To create a question in English, you invert the subject and auxiliary/copula word of a declarative sentence. Making a question out of the following sentence is easy:

I will know.

Will I know?

It's easy to see that will and I should trade places. But how do you make this sentence into a question:

I know.

This is a vaild sentence in English, yet it has no auxiliary/copula word. There is nothing to trade places with I.

When sentences have auxiliary/copula words, the rule is easy to apply, and the resulting sentence is not awkward.
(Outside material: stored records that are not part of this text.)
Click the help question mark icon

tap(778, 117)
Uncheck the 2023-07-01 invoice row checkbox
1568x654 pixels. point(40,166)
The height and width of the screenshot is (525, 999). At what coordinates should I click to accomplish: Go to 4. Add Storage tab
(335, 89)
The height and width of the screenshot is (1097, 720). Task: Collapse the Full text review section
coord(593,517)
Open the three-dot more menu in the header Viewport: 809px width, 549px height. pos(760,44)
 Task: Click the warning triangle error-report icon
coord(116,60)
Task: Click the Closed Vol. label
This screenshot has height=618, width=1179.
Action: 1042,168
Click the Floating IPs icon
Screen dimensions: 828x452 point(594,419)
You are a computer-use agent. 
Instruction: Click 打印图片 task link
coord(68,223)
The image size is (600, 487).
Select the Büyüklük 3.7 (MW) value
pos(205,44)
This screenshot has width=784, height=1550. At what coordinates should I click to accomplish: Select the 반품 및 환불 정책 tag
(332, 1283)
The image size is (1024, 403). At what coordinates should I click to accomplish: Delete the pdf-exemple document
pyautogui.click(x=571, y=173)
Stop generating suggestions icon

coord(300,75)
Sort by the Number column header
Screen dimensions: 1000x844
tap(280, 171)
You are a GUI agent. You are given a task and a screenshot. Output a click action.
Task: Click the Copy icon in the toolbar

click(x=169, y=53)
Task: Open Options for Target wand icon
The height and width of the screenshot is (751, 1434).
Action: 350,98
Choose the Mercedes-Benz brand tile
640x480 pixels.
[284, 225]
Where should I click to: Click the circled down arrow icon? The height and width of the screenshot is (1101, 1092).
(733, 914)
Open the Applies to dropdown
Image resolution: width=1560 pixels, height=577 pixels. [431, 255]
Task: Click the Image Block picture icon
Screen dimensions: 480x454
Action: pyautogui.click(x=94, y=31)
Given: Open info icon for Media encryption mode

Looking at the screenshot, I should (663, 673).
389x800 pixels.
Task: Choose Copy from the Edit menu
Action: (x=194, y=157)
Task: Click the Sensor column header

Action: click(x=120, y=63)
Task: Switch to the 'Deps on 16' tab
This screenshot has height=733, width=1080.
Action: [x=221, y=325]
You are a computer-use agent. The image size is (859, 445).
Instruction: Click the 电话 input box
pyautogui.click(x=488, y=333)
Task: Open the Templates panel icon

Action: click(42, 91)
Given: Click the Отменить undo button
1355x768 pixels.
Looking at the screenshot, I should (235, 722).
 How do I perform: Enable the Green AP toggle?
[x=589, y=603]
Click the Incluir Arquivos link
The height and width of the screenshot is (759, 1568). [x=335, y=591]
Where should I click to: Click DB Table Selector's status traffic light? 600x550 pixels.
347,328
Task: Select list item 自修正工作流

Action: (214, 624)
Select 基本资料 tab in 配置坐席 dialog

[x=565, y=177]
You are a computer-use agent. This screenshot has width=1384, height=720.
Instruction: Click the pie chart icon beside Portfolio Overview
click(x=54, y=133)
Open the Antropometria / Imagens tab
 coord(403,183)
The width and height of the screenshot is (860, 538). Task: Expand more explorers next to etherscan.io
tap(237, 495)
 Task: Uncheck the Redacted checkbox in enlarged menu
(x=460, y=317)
Strict adherence to the rule in the absence of an auxiliary/copula word makes for an awkward sentence:

Know I?

If you use a proxy verb in place of a missing auxiliary/copula word, then you don't need the rule to ask a question. do is a great candidate for a proxy verb, as it is a Swiss-Army knife for the English language.

Do I know?

I'm betting printing press operators helped perpetuate and encourage the use of do in these cases, as they did not have to rearrange letters within words to form a proper question. The more people read the sentence with do, the more they used it as well.

Consider more how English is used, rather than what the rules are. Today's rules are defined by how English was used in the past, and tomorrow's rules will be defined by how it is used today. Rules try to nail down how the language is used, but they don't always reflect the lay person's actual use. do-support is part of the language now, but I'm betting it evolved organically rather than appeared suddenly.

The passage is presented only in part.